Interesting clustering/permutations problem

From: Eli Bendersky
Subject: Interesting clustering/permutations problem
Date: Wed, 03 Jul 2002 17:14:52 +0000
Message-ID: <3D23310C.6EF993CD@in.the.newsgroup>

    Hi all,

I have a problem I want to solve in Lisp (needed for a
project I'm writing, in Lisp !).

Say there is a pool of 9 numbers. X takes a number,
then Y takes a number, then X takes a number, then
Y takes a number, etc (maximum - X has 5 numbers
and Y has 4). I want to list all the permutations of the
numbers in X & Y's hands, w/o necessarily reaching
the final state. The permutations are represented as
follows:

((a b ...) (c d ...))

A list of 2 lists, X's numbers and Y's numbers

For example, the following are legal permutations:

((1 5 2) (6 7))

((1) (nil))

((4 5 1 2 7) (9 8 6 3))

The following are illegal:

((1 2) (4 1))    <---  both have 1

((1) (2 3))     <--- Y can't have more numbers than X

((1 2 4) (5))    <--- X can have at most 1 number more than Y (because
it goes in turns)

Hope I'm making it clear enough, so far...

I implemented a function which does what I want, eg returns
a list of all legal permutations, here it is:

(defun partition (s)
  (loop
    for i in (possible-moves s)
    collect (next-state :X s i)
    append
    (loop
       with new-state = (next-state :X s i)
       for j in (possible-moves new-state)
       collect (next-state :Y new-state j)
       when (not (null (possible-moves (next-state :Y new-state j))))
       append (partition (next-state :Y new-state j)))))

Where possible-moves and next-state are defined as follows:

(defun possible-moves (state)
  (loop for i from 1 to 9
        unless (or (member i (first state))
                   (member i (second state)))
        collect i))

(defun next-state (player state move)
  "returns new state after making the indicated move by the indicated
player (:X or :O)"
  (let ((X-moves (first state))
        (O-moves (second state)))
    (if move
      (list (if (eq player :X)
              (sort (copy-list (cons move X-moves)) #'>)
              X-moves)
            (if (eq player :O)
              (sort (copy-list (cons move O-moves)) #'>)
              O-moves))
      state)))



It works, but runs too slow, probably because of the recursion
in the double loop.

Any ideas on a more efficient function/algorithm to achieve the same ?

---+---

• Required task
Write what comes next in the Lisp newsgroup post about the clustering/permutations problem, picking up after its closing question.

---+---

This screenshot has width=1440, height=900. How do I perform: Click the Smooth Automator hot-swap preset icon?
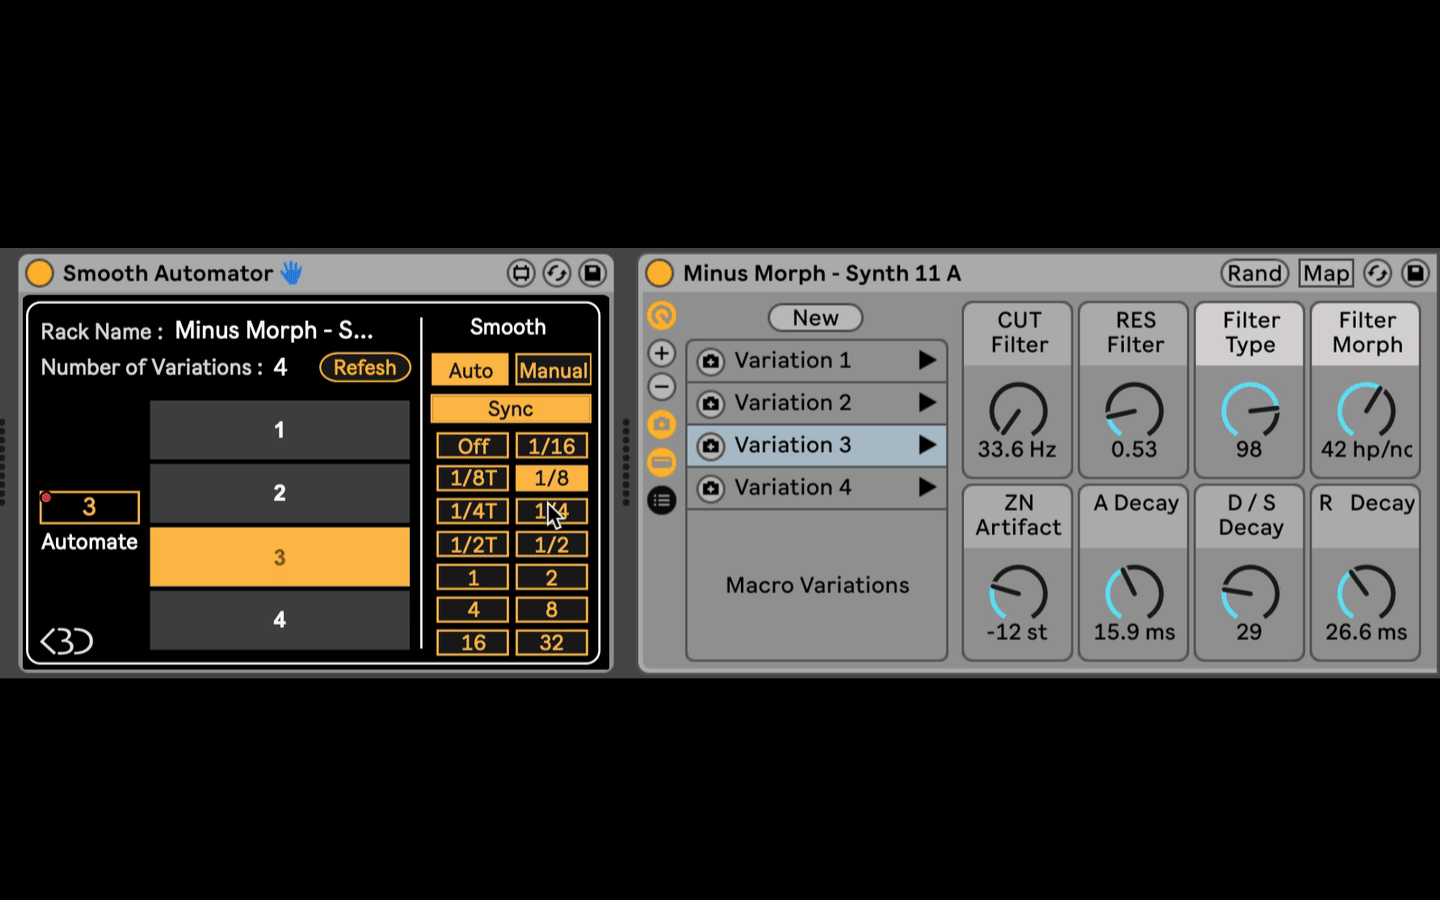pyautogui.click(x=557, y=273)
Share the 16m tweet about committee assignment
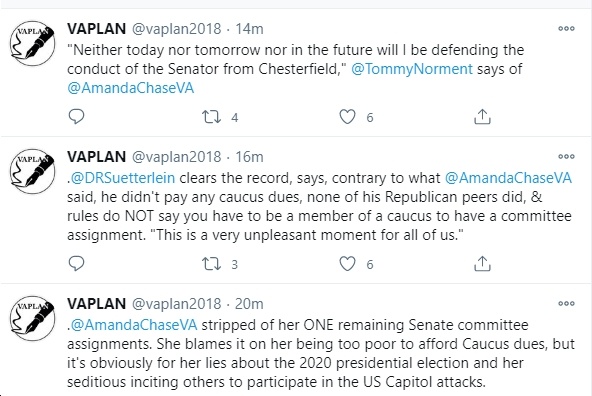This screenshot has width=592, height=396. click(482, 263)
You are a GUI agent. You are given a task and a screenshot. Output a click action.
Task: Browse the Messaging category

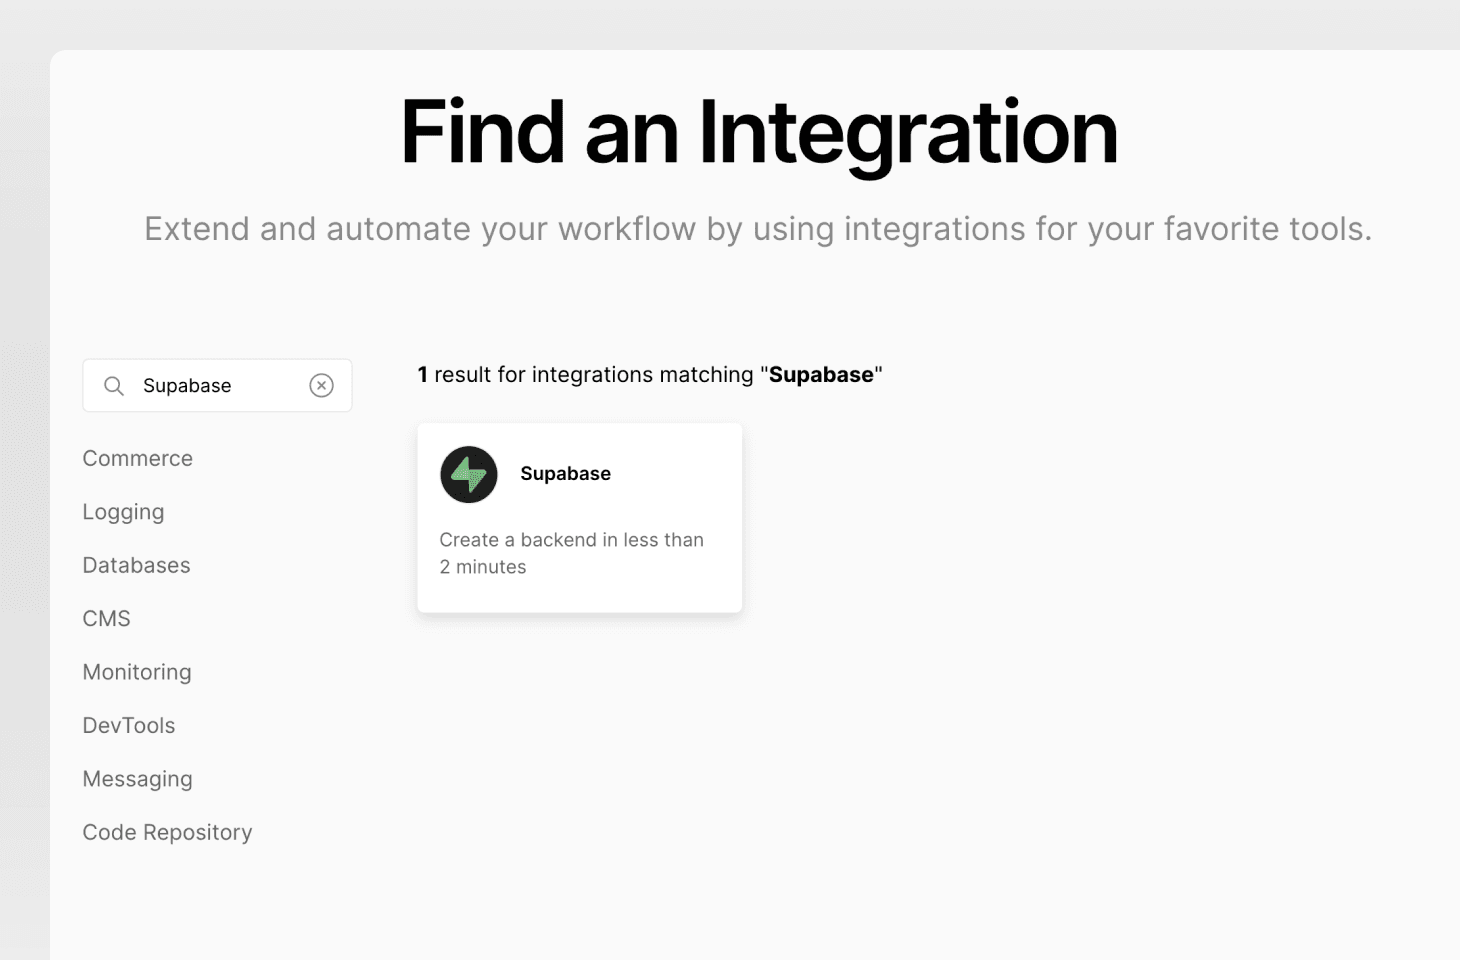click(137, 779)
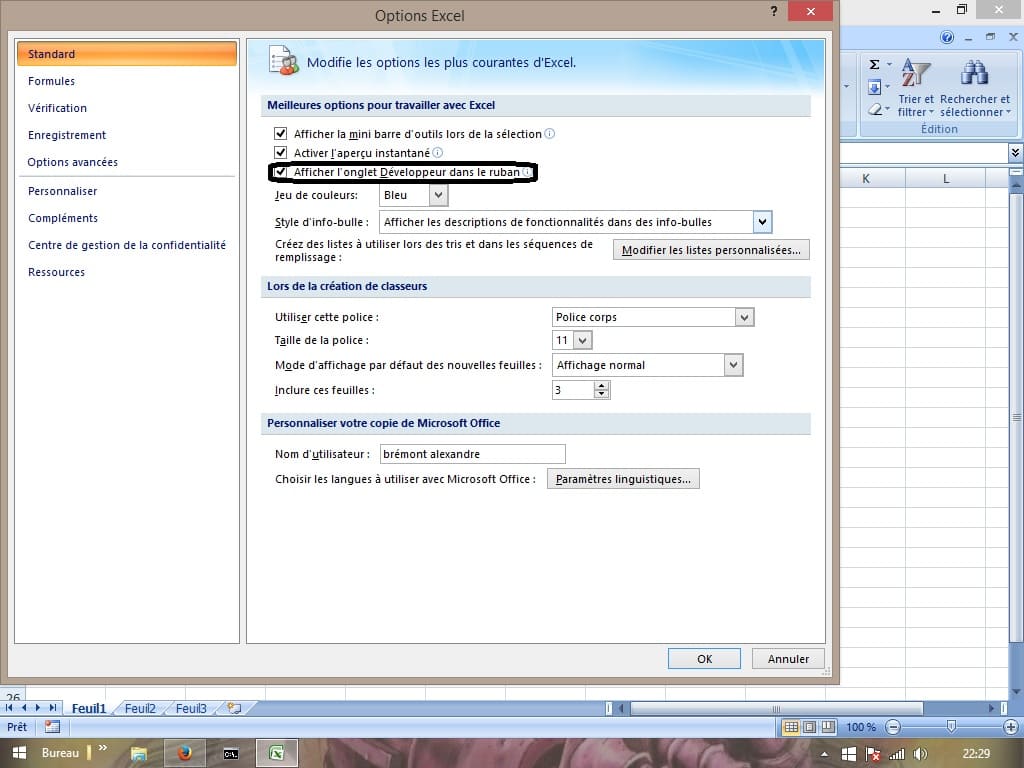
Task: Toggle Afficher l'onglet Développeur checkbox
Action: pyautogui.click(x=281, y=172)
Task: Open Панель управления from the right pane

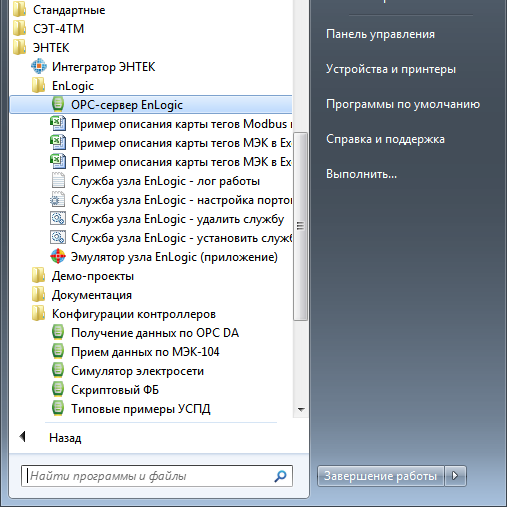Action: click(x=380, y=34)
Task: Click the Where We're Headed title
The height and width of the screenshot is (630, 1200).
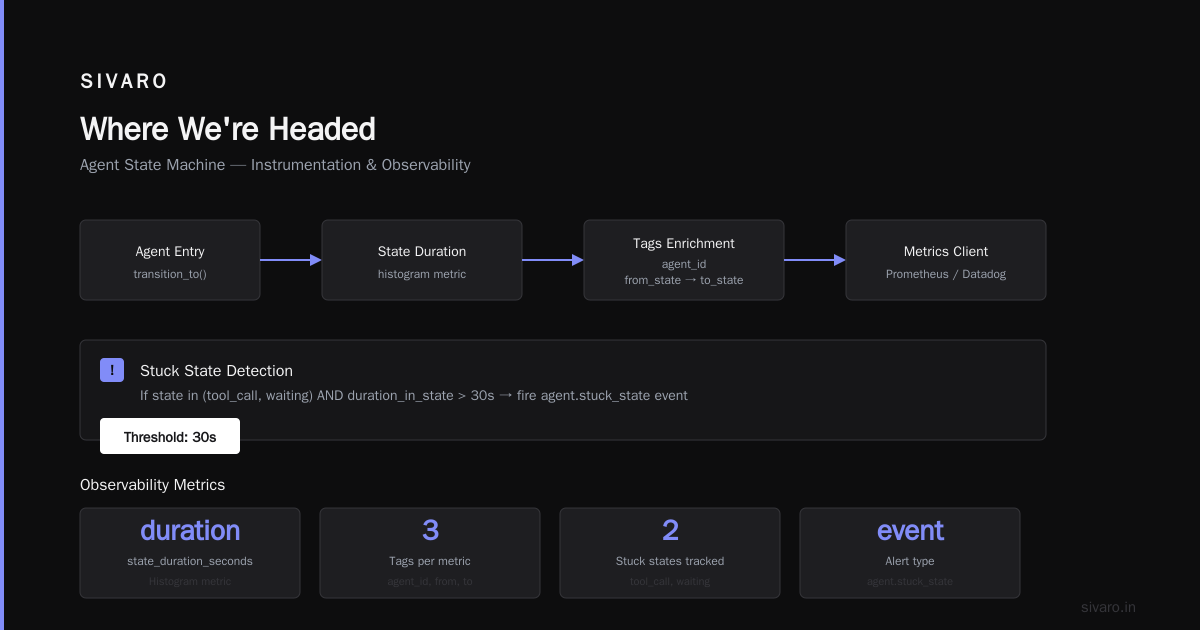Action: (x=228, y=129)
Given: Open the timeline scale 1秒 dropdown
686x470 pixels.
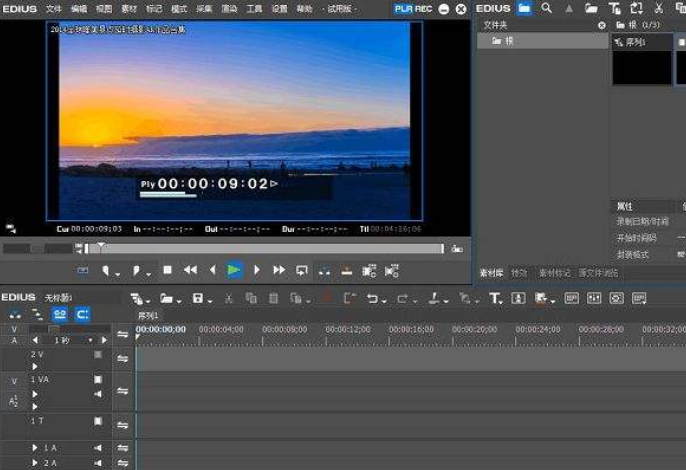Looking at the screenshot, I should 88,340.
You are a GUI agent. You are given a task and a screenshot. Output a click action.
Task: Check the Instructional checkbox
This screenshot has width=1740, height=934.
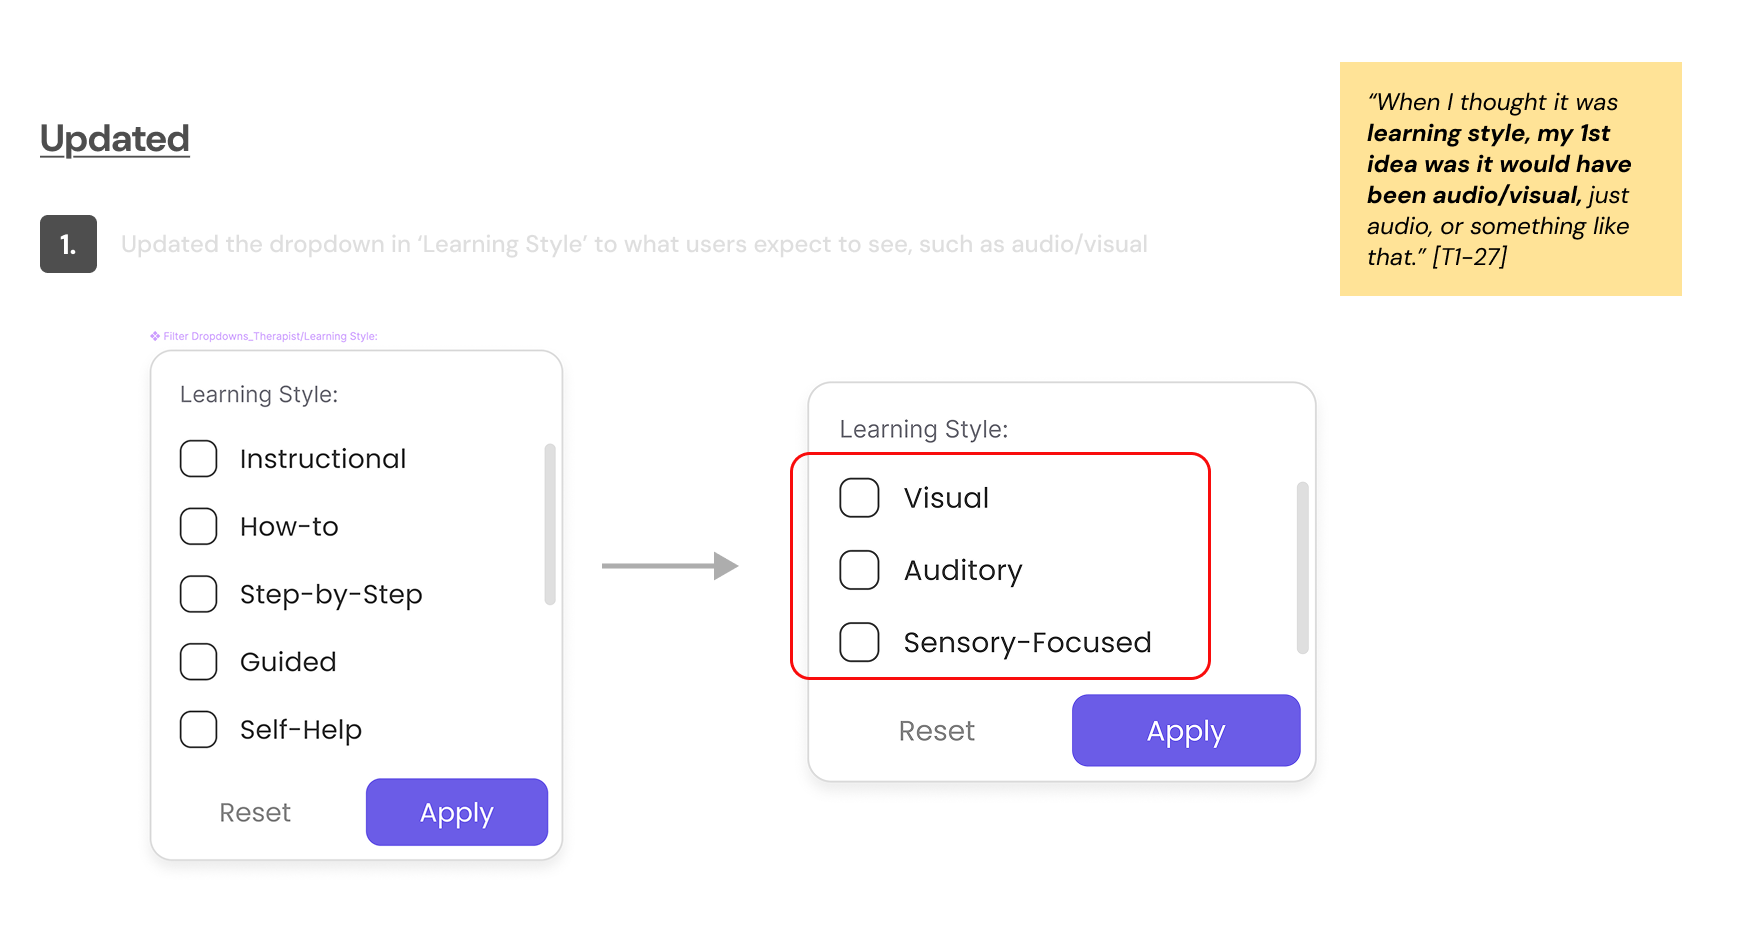coord(198,459)
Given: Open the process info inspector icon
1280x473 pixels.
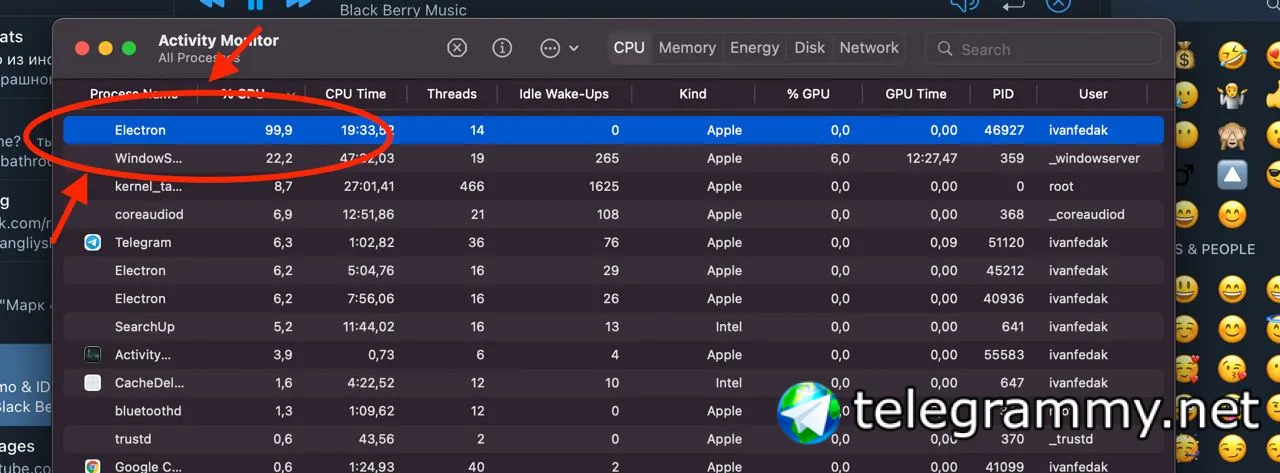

---+---

• Task output
Thanks in advance

--
Eli Bendersky - http://www.geocities.com/spur4444/

comp.lang.c++ FAQ: http://www.parashift.com/c++-faq-lite/
comp.lang.c FAQ  : http://www.eskimo.com/~scs/C-faq/top.html

Re: Interesting clustering/permutations problem Eli Bendersky
Re: Interesting clustering/permutations problem Kenny Tilton
Re: Interesting clustering/permutations problem Gareth McCaughan
- Re: Interesting clustering/permutations problem [slightly OT] Eli Bendersky
  - Re: Interesting clustering/permutations problem [slightly OT] Gareth McCaughan
Re: Interesting clustering/permutations problem Kenny Tilton
- Re: Interesting clustering/permutations problem Eli Bendersky
  - Re: Interesting clustering/permutations problem Kenny Tilton
  - Re: Interesting clustering/permutations problem Eli Bendersky
    - Re: Interesting clustering/permutations problem Kenny Tilton

From: Eli Bendersky
Subject: Re: Interesting clustering/permutations problem
Date: Wed, 03 Jul 2002 17:16:10 +0000
Message-ID: <3D23315A.B7AD6CC1@in.the.newsgroup>

Sorry, replace all occurences of :O with :Y

--
Eli Bendersky - http://www.geocities.com/spur4444/

comp.lang.c++ FAQ: http://www.parashift.com/c++-faq-lite/
comp.lang.c FAQ  : http://www.eskimo.com/~scs/C-faq/top.html

From: Kenny Tilton
Subject: Re: Interesting clustering/permutations problem
Date: Wed, 03 Jul 2002 20:28:59 +0000
Message-ID: <3D2360B3.84D3A2C8@nyc.rr.com>

Eli Bendersky wrote:
> (defun partition (s)
>   (loop
>     for i in (possible-moves s)
>     collect (next-state :X s i)
>     append
>     (loop
>        with new-state = (next-state :X s i)
>        for j in (possible-moves new-state)
>        collect (next-state :Y new-state j)
>        when (not (null (possible-moves (next-state :Y new-state j))))
>        append (partition (next-state :Y new-state j)))))

Bit of a waste in the last two lines, yes? I see (next-state :Y
new-state j) twice, the first result being discarded after the test only
to be recalculated if the test succeeds. Looks like you execute
(next-state :X s i) twice as well.

Overall, how about a bit vector instead of a list to encode the states?
Should eliminate a lot of consing, sorting and list-searching.

I never LOOP, so I might be missing something else.

-- 

 kenny tilton
 clinisys, inc
 ---------------------------------------------------------------
""Well, I've wrestled with reality for thirty-five years, Doctor, 
  and I'm happy to state I finally won out over it.""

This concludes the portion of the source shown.